Prediger in USA
Erdogan fordert Auslieferung seines Erzfeindes
Tausende Putschisten verhaftet, fast 3000 Richter suspendiert, nach dem Umsturzversuch in der Türkei läuft die "Säuberungsaktion" von Präsident Recep Tayyip Erdogan auf Hochtouren. Weil der Präsident den im US-Exil lebenden einstigen Weggefährten und nunmehrigen Erzfeind Fethullah Gülen hinter dem Chaos vermutet, fordert er nun die Auslieferung oder Festnahme des islamischen Predigers. US-Außenminister John Kerry erklärte, Washington werde ein etwaiges Auslieferungsersuchen prüfen und "angemessen" darüber entscheiden.
Erdogan wandte sich am Samstag mit seiner Forderung direkt an US-Präsident Barack Obama. Wenn die USA und die Türkei tatsächlich strategische Partner seien, müsse Obama handeln, sagte der türkische Präsident in einer Ansprache am Samstagabend vor Anhängern in Istanbul.
Gülen vermutet eine Inszenierung Erdogans
Gülen ist seit einem schweren Zerwürfnis 2013 einer der heutigen Erzfeinde Erdogans. Der islamische Prediger hat den Vorwurf zurückgewiesen und den Putschversuch von Teilen des Militärs scharf verurteilt. Gülen hält es für möglich, dass der Putschversuch inszeniert war. Er forderte am Samstag die Bevölkerung der Türkei auf, eine militärische Intervention nicht in einem positiven Licht zu beurteilen. Eine Demokratie könne durch militärisches Vorgehen nicht erreicht werden, sagte er.
Die türkische Führung setzt nach dem gescheiterten Putschversuch die von Präsident Erdogan angekündigte "Säuberung" des Militärs um und geht auch hart gegen Richter vor.
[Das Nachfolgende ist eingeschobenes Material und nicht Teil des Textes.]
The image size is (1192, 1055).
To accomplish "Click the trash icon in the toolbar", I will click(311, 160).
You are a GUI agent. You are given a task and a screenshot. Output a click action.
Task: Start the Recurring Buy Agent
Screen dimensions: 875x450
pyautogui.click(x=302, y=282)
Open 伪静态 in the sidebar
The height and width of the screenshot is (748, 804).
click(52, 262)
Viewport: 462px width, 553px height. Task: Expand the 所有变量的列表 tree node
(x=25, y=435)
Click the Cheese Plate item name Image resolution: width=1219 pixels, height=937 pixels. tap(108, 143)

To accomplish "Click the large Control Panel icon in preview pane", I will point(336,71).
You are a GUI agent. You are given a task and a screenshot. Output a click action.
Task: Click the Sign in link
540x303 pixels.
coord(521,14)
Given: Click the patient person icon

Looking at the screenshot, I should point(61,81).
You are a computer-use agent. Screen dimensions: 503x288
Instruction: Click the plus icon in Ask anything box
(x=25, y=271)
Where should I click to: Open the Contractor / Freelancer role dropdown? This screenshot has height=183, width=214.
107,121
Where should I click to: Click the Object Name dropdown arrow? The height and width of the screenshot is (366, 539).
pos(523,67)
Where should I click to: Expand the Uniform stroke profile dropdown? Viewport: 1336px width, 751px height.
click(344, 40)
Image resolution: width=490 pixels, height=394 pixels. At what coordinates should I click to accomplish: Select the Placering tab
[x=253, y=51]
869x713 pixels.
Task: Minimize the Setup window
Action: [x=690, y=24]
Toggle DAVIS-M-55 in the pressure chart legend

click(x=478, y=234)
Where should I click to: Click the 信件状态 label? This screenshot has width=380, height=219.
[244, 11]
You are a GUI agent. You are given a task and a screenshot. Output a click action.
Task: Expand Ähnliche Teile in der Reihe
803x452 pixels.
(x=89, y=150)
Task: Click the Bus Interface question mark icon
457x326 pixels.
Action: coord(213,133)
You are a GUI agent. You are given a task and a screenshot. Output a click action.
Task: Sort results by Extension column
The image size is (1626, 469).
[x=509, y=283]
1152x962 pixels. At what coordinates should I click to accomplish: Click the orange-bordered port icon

Der Sender CNN Türk meldete am Samstagabend, der Verfassungsrichter Alparslan Altan sei festgenommen worden. Aus Regierungskreisen verlautete, auch sein Kollege Erdal Tezcan sei in Gewahrsam genommen worden - wie zuvor schon zehn Mitglieder des türkischen Staatsrats und fünf Mitglieder des Hohen Rats der Richter und Staatsanwälte.
Unbeteiligte Kritiker Erdogans ebenfalls im Visier
2700 Richter wurden abgesetzt - fast ein Fünftel der schätzungsweise rund 15.000 Richter in der Türkei. Der Chef der Richtergewerkschaft Yargiclar, Mustafa Karadag, sagte der Deutschen Presse-Agentur in Istanbul, nicht nur mutmaßliche Unterstützer des Putsches, sondern auch völlig unbeteiligte Kritiker von Erdogan würden festgenommen.
Offiziellen Angaben zufolge wurden in einer ersten Aktion auch mehr als 2800 Putschisten aus den Reihen der Streitkräfte festgenommen. Fünf Generäle und 29 Oberste sollen nach Angaben aus Regierungskreisen ihrer Posten enthoben worden sein. Die türkischen Behörden nahmen einem Bericht der Nachrichtenagentur Anadolu zufolge den Oberbefehlshabenden der Zweiten Armee, General Adem Huduti, fest. Die Zweite Armee hat ihr Hauptquartier in Malatya und ist für das Grenzgebiet zu Syrien, dem Irak und dem Iran verantwortlich. Amtlichen Angaben zufolge befindet sich auch der Kommandant der Dritten Armee, Erdal Öztürk, in Polizeigewahrsam.
Erdogan: "Putschversuch ist ein Segen Gottes"
Erdogan kündigte eine "vollständige Säuberung" des Militärs an. Er bezeichnete den Freitagnacht gestarteten Putschversuch dafür als einen "Segen Gottes". Nach Einschätzung des türkischen Verteidigungsministers Fikri Isik befindet sich inzwischen kein Gebiet in der Türkei mehr außerhalb der Kontrolle der Regierung. Ein Putsch sei verhindert worden. Dennoch müsse man wachsam bleiben. Es sei zu früh, um zu sagen, dass die mit dem Putschversuch verbundene Gefahr vollständig eliminiert worden sei.